O que se faz lá fora?
A abordagem a este desafio varia consoante o país. Em 2018, as crianças francesas ficaram proibidas por lei de poder utilizar telemóvel na escola, com o objectivo de combater casos de bullying e diminuir as distracções. O projecto de lei foi aprovado por maioria, numa legislação que também atingiu os professores.
Medida idêntica à adoptada recentemente pelo estado de Nova Gales do Sul, na Austrália. “Sei que muitos pais estão ansiosos com a perversão dos telemóveis e da tecnologia nos ambientes de aprendizagem dos nossos filhos. É tempo de limpar as distracções desnecessárias e criar melhor ambientes para a aprendizagem”, resumiu Chris Minns, primeiro-ministro da Nova Gales do Sul.
Nos Estados Unidos, dados citados pela PBS mostram que 76% das escolas públicas proibiram a utilização de telemóveis nas escolas, mas também há registo de protestos dos encarregados de educação contra a medida.
Já em Itália, o enquadramento é idêntico ao português: os telemóveis estão proibidos no interior das salas, de modo a minimizar as distracções.
Para Filinto Lima, a discussão sobre a exposição dos mais novos aos ecrãs é importante, mas tem também de acontecer fora do contexto escolar.
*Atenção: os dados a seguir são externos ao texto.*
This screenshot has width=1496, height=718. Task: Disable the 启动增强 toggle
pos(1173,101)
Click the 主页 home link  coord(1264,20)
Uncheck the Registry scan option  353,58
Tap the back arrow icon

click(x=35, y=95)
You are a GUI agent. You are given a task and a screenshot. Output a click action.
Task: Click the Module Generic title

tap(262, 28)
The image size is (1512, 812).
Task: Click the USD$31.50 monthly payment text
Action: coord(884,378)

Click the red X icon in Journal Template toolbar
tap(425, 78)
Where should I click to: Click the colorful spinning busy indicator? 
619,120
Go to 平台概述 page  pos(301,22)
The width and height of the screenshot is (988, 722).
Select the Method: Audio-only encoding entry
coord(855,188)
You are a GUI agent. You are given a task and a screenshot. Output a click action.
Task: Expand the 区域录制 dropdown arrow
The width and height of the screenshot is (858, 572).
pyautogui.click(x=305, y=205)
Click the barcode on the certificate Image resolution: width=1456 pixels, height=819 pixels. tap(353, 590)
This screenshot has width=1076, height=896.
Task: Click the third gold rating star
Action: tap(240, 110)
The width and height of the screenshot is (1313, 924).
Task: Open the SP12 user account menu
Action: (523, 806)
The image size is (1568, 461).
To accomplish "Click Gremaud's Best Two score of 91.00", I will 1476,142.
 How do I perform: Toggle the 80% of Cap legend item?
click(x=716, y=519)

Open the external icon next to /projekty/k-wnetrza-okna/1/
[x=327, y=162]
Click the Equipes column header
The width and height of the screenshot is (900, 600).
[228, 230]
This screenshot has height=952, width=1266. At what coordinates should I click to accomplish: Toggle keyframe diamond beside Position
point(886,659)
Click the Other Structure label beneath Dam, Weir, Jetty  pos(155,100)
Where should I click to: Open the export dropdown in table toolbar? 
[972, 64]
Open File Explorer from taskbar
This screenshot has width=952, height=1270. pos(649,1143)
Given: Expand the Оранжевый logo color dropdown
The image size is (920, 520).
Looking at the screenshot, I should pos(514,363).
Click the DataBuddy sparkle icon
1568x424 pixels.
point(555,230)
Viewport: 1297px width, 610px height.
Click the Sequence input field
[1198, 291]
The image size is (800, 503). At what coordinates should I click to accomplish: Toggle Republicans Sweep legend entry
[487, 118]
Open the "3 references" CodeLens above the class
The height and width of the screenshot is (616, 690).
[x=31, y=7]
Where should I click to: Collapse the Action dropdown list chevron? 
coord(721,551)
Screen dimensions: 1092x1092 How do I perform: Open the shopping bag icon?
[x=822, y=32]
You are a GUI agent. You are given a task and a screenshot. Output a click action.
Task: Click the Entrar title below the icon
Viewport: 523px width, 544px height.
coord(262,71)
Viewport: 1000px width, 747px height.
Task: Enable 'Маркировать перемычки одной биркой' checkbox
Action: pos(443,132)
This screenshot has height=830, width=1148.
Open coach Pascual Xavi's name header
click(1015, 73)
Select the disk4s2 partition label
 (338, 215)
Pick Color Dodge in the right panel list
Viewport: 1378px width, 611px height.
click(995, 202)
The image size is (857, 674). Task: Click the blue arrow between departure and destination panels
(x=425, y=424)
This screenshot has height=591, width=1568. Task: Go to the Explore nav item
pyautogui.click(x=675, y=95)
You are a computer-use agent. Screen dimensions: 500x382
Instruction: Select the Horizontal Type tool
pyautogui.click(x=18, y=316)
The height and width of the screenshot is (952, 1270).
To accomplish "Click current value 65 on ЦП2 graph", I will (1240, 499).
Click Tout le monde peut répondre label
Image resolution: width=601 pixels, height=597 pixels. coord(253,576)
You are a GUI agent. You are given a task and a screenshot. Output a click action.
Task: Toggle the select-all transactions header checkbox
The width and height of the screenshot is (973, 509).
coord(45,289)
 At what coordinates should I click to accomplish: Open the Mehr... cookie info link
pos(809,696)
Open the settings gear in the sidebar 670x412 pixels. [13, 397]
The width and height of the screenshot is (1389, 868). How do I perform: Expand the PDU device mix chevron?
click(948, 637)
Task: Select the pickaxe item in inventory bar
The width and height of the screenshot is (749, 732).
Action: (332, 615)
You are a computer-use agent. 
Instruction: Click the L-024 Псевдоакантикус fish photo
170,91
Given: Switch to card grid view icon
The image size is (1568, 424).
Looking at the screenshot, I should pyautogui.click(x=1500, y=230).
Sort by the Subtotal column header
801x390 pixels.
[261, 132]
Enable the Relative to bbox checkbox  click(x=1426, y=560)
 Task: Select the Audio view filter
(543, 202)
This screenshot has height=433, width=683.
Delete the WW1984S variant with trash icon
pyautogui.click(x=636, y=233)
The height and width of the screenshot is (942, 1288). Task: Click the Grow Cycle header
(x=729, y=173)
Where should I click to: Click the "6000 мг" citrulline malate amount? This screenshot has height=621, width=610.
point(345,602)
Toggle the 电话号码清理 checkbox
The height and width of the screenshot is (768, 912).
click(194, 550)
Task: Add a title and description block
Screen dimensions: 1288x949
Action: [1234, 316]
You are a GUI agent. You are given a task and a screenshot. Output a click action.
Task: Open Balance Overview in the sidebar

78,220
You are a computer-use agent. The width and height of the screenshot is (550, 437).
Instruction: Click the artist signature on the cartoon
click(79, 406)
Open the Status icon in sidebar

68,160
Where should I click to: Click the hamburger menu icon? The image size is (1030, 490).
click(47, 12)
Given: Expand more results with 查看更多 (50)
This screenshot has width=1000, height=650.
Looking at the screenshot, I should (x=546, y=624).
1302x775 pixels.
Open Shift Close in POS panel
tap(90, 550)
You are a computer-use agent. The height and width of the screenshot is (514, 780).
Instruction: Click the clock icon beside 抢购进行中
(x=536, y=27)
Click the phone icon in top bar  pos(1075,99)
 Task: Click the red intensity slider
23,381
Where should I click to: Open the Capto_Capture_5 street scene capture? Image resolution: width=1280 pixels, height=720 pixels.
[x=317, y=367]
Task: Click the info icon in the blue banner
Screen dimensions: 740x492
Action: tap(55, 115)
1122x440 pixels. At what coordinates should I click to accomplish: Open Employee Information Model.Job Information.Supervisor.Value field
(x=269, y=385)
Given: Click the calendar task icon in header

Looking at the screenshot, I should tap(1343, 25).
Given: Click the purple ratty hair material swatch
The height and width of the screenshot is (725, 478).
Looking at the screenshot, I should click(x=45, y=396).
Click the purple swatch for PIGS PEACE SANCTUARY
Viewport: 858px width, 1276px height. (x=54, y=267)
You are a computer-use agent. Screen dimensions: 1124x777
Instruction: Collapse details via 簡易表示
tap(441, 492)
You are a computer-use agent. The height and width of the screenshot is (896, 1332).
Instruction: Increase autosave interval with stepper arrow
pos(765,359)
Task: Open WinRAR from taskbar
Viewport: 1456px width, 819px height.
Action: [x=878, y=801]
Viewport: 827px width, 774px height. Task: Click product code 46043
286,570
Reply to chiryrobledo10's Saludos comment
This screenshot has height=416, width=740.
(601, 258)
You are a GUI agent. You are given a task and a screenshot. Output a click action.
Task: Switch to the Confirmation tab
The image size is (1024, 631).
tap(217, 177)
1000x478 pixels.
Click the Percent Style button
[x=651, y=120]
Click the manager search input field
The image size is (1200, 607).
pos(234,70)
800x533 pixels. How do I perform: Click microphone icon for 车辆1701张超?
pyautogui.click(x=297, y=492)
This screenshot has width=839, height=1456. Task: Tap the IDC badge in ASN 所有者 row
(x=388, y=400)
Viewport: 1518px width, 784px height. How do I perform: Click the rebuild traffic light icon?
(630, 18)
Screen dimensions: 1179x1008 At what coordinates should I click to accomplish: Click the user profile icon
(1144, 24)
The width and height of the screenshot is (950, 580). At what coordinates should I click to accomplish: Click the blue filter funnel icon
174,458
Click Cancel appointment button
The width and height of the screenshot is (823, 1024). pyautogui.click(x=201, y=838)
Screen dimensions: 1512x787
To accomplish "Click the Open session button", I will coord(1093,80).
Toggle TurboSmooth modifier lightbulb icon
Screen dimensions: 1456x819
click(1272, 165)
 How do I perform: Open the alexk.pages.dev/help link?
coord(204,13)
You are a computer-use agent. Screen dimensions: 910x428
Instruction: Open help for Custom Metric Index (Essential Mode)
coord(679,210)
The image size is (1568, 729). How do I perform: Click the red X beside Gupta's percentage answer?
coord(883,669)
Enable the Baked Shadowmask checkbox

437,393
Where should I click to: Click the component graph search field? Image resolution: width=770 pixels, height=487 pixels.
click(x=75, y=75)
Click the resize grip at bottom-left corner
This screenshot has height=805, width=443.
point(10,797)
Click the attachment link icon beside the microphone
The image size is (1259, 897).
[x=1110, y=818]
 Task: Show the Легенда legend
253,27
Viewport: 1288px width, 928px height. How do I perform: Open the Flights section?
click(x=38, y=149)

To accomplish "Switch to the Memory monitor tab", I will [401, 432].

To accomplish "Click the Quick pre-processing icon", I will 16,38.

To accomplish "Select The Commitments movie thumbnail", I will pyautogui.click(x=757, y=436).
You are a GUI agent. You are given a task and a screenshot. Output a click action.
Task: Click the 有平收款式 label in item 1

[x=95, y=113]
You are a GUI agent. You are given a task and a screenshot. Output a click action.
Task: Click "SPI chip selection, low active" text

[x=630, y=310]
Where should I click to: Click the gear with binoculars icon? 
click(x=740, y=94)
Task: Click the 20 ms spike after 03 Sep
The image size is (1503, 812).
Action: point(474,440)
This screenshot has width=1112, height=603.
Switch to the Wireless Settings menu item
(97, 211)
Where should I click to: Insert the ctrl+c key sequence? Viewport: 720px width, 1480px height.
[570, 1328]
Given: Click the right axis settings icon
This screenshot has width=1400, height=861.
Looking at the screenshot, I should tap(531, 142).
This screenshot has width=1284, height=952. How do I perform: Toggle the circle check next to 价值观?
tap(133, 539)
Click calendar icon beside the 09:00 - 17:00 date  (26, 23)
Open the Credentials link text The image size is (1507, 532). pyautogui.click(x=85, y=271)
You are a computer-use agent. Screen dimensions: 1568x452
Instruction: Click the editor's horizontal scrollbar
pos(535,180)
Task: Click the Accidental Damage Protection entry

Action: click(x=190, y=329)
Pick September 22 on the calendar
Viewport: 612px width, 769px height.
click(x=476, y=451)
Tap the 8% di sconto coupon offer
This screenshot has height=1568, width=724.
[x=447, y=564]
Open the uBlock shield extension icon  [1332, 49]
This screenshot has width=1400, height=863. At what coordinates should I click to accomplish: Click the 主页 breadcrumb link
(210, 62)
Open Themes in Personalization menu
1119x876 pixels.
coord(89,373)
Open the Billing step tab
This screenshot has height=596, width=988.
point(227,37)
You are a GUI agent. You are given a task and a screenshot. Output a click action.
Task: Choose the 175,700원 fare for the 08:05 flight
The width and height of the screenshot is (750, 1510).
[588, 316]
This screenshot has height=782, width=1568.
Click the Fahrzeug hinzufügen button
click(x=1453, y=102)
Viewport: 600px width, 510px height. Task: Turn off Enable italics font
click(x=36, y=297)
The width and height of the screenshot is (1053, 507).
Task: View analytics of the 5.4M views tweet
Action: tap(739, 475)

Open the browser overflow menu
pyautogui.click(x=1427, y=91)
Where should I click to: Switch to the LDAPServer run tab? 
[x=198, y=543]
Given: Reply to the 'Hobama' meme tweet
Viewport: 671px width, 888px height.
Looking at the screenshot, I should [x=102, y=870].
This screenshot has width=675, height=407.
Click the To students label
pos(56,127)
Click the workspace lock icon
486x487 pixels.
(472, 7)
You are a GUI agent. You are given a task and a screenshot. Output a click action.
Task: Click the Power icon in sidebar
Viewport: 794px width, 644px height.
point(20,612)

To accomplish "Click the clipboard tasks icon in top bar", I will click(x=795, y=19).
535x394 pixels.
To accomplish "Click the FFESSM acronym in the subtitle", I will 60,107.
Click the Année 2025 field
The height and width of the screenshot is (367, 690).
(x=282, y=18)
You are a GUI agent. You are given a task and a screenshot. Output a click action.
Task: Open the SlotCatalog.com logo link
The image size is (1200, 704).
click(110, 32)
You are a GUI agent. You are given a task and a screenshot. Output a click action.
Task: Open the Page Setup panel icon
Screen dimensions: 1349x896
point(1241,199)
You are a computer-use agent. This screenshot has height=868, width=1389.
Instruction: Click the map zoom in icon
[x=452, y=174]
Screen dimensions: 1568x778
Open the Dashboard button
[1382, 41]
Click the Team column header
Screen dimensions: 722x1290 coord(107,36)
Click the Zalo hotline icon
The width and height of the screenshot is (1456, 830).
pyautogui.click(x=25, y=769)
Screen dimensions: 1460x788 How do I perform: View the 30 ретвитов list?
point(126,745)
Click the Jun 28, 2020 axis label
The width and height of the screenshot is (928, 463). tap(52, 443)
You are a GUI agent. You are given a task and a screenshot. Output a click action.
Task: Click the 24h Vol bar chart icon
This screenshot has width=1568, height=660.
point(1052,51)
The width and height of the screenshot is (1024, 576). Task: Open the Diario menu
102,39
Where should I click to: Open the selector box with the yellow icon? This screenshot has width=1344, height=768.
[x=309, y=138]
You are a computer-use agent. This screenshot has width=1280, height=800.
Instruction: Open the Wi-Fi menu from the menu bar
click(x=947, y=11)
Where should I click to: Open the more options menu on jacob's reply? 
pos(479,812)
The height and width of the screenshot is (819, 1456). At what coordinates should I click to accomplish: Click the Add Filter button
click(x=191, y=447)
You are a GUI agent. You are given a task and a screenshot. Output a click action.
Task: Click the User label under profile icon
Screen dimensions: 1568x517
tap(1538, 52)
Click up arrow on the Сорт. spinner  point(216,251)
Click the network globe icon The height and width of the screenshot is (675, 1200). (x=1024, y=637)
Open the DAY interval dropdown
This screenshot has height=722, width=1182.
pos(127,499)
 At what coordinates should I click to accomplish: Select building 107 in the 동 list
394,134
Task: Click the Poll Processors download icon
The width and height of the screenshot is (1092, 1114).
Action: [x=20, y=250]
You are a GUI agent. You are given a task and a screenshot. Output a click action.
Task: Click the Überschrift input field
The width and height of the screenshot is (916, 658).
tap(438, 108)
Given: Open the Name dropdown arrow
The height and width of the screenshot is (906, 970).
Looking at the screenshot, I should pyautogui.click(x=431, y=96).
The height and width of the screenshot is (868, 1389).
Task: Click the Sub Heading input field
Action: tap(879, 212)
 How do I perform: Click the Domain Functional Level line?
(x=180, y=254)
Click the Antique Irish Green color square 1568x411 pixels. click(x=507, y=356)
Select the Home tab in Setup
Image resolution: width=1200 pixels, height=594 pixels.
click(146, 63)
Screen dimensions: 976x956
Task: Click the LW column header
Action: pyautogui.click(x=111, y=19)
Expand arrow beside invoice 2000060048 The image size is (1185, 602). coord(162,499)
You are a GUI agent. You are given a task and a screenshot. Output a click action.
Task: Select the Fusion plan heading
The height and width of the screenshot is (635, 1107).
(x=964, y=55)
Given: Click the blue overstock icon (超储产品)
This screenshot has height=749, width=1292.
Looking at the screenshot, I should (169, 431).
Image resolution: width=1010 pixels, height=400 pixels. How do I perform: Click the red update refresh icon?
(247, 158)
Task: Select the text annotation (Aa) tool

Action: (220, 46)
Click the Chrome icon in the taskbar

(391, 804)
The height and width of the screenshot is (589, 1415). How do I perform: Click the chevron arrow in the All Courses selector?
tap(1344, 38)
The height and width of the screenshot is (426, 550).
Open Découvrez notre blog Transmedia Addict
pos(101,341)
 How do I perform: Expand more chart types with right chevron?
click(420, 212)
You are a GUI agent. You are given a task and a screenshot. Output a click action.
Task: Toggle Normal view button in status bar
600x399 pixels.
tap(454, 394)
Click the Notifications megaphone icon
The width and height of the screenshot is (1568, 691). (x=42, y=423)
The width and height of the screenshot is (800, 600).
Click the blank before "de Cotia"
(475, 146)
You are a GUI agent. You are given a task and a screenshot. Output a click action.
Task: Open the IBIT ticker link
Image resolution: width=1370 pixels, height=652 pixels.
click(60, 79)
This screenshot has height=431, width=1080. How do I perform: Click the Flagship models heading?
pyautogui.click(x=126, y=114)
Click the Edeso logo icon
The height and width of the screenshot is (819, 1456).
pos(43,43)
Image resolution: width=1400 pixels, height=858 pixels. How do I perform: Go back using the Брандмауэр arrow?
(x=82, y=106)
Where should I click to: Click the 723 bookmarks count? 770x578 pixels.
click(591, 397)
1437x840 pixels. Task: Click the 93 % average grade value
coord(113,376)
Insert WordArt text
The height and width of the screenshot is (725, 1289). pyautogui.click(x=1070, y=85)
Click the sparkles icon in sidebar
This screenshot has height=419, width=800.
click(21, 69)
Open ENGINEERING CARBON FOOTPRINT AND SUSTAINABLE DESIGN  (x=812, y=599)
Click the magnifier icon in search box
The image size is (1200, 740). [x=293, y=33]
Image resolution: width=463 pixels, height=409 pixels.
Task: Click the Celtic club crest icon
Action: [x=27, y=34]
Uma das alternativas defendidas pelo responsável passa pela criação de actividades capazes de cativar os alunos durante o recreio e substituir a necessidade de usarem o telemóvel.
“Isto é um assunto não só da escola, acho que é uma preocupação da sociedade. Vemos os pequenos com o telemóvel na escola, é verdade, mas também os vemos no restaurante, no autocarro ou no carro com os pais. Penso que isso pode ter consequências negativas no seu crescimento”, lamenta.